## GIVEN TEXT
——
|
Submitted by Assigned_Reviewer_7 Q1: Comments to author(s). First provide a summary of the paper, and then address the following criteria: Quality, clarity, originality and significance. (For detailed reviewing guidelines, see http://nips.cc/PaperInformation/ReviewerInstructions)
The paper presents various conditions for concavity of reweighted Kikuchi entropy approximation. In particular, for the general region graph, it presents a sufficient condition for concavity that is (somewhat) more general than the condition given in [13] where overcounting number condition is not needed. For two-layer regional graph, a necessary condition is also provided. For pairwise MRF, a graph-based characterization of the concavity condition is given (show to be the same as the single-cycle forest polytope).
These results generalize previously known existing results and could be useful addition to the literature, although I haven't checked the detailed proofs for correctness.
The most glaring error of the paper appears in the background section. By not carefully paying attention to what is "p" in Eq. (4), by the time Eq (6) is written, the authors made the mistake that this is the same "p" in Eq (2). This is not correct. Eq. (6) should read H(\mu) instead of H(p_gamma), and I'm guessing eq. (4) should read H(\tau) instead of H(p) (and likewise in Eq (7)).
Just after 2.2. it is also stated that the set Delta_R is not convex in general. Really? It seems one can easily prove that it is convex, so this statement might also be incorrect. If this is not the case, the authors should say why it is not convex.
Fortunately, from eq. (8) onward, it seems that all these mistakes do not propagate further, and the rest of paper seems OK.
Experiment section: Fig 1 is useful to see the behavior of the approximation around \rho_cycle and also the effects of non-concavity. It is also claimed that \rho_cycle generally gives better approximation than \rho_tree. To do this, one has to present aggregate result over multiple random \gamma, and not just one \gamma as show in Fig 1. I suggest that the authors give a numerical aggregated numbers for accuracy of \rho_tree and \rho_cycle.
Also, for \rho \in forest polytope, the bound can be optimized (lowered) since it is guaranteed to be an upper bound. Can we do anything like that for the single-cycle forest? (It's not clear to me since the bound is not an upperbound, so lower is not necessary better).
Q2: Please summarize your review in 1-2 sentences
The paper presents various conditions for concavity of reweighted Kikuchi entropy approximation and generalize previously known results. Errors exist in the background section, although after that the paper seems fine, and those errors seem easily fixable. Submitted by Assigned_Reviewer_14 Q1: Comments to author(s). First provide a summary of the paper, and then address the following criteria: Quality, clarity, originality and significance. (For detailed reviewing guidelines, see http://nips.cc/PaperInformation/ReviewerInstructions)
This paper considers the so-called reweighted version of the Kikuchi variational approximation of the partition function, and provides sufficient conditions under which the variational objective is concave and hence can be optimized more effectively. The conditions are shown to be necessary under additional assumptions. Some experimental results on synthetic problems are shown to confirm the theoretical predictions.
——
## RAW DATA
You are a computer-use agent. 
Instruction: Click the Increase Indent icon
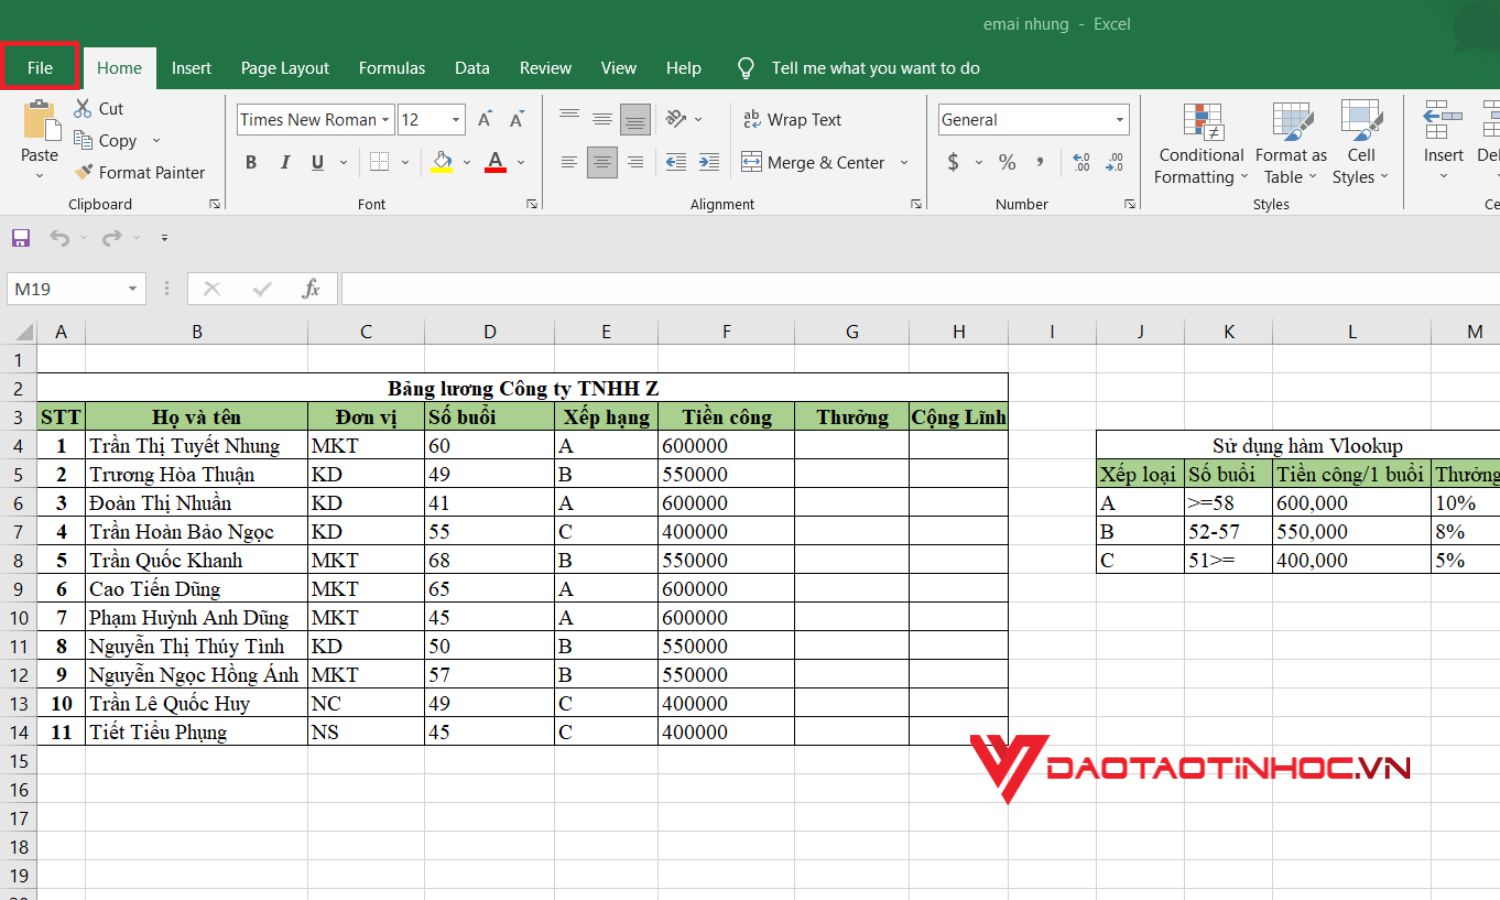[709, 162]
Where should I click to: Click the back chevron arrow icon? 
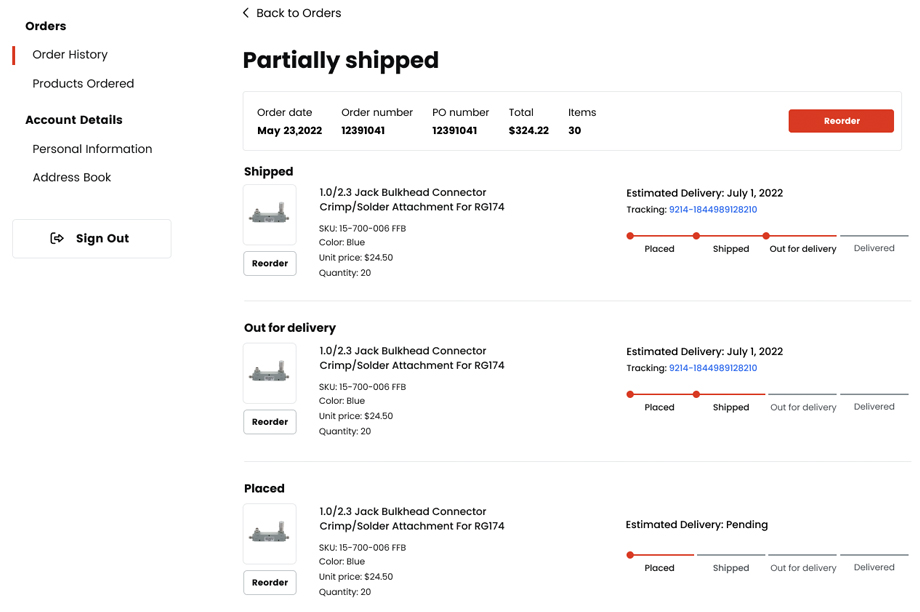click(x=246, y=13)
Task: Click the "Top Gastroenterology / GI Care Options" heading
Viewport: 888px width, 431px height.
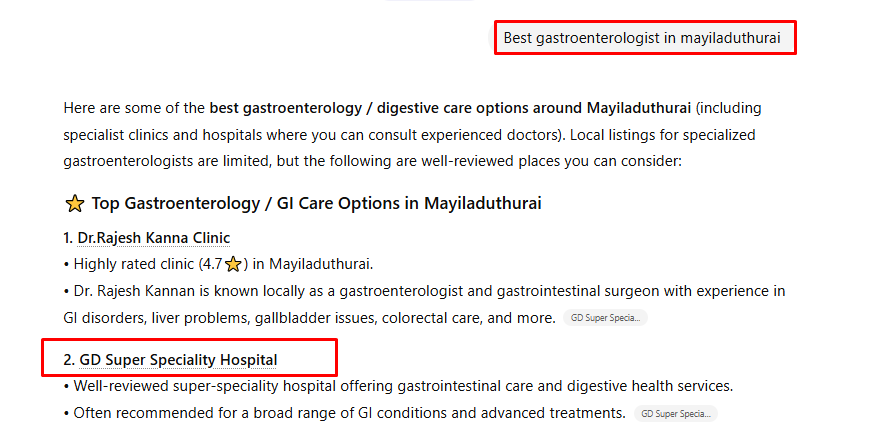Action: point(316,204)
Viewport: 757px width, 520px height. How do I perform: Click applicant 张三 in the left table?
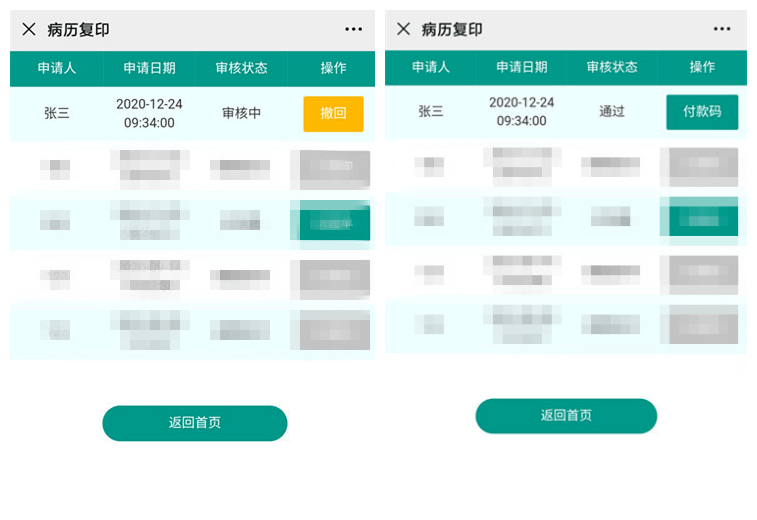click(57, 113)
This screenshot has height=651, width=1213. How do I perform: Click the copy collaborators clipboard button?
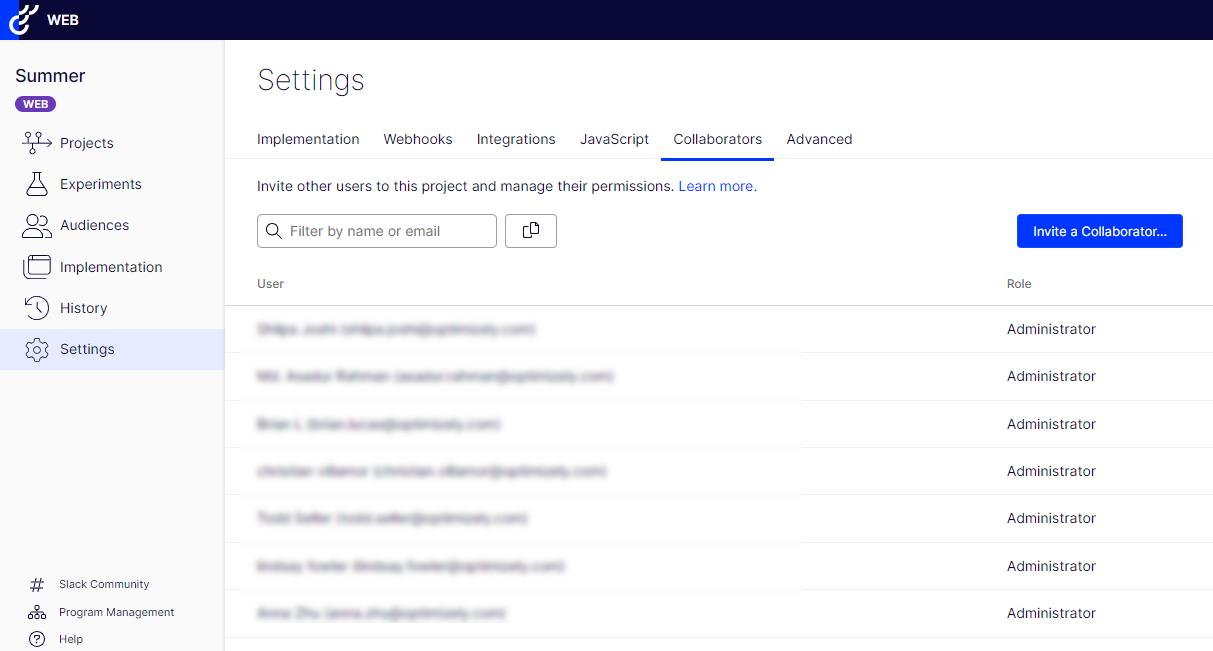pos(531,231)
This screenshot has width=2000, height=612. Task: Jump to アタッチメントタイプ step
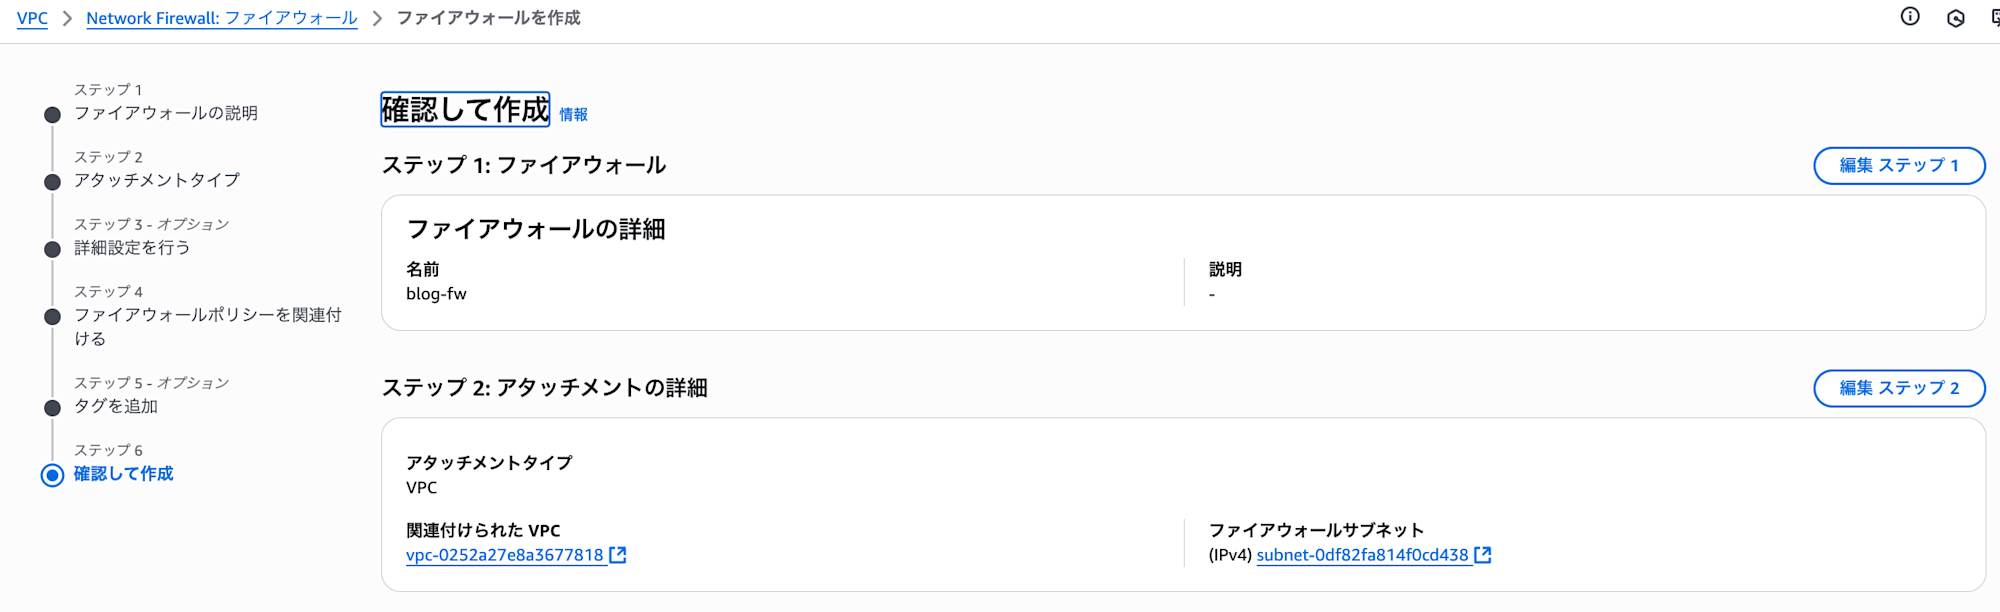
——
## WHAT TO WORK ON
a) Answer these from the reviewer comments:
(i) What does Assigned_Reviewer_7 say Eq. (6) should read instead of H(p_gamma)?
(ii) For pairwise MRF, which polytope is the graph-based characterization of the concavity condition said to match?
(iii) On what kind of problems are the experimental results run, according to Assigned_Reviewer_14?
b) Write the next part of the reviewer comments on the reweighted Kikuchi approximation.
The data comes from a different source than the reviewer comments.

## ANSWERS TO THE EXERCISES
a)
(i) H(\mu)
(ii) The single-cycle forest polytope
(iii) Synthetic problems

b)
The paper is interesting and well written. It provides the necessary background and it does a good job explaining the results at an intuitive level and placing them into the context of what was previously known. As far as I know the results are novel, and they are a nice contribution to our understanding of variational approximations to the partition function. The results should be of interest for the sub-community of NIPS working on message passing and variational techniques. It's another step forward towards better understanding these techniques and their empirical success. One limitation is that it's a bit unclear if the work has practical implications. For example, it does not introduce any new algorithmic approach to the problem (in the experimental results section, they use the reweighted sum product algorithm of Wainwright et al). It's great that we get a better understanding and we can guarantee convexity and hence convergence, but does the theory provide any a-priori indication on how to set $rho$ for a practitioner? It seems that in practice rho_cycle and rho_tree are fairly close to each other and the corresponding approximations do not differ much.
In the plot in figure 1(d), it seems that the error increases by going from rho_tree to rho_cycle, and it starts underestimating the value of the partition function. Am I reading it correctly? Is that a counterexample that the approximation is not always better and there is no hope it provides an upper bound up to rho_cycle?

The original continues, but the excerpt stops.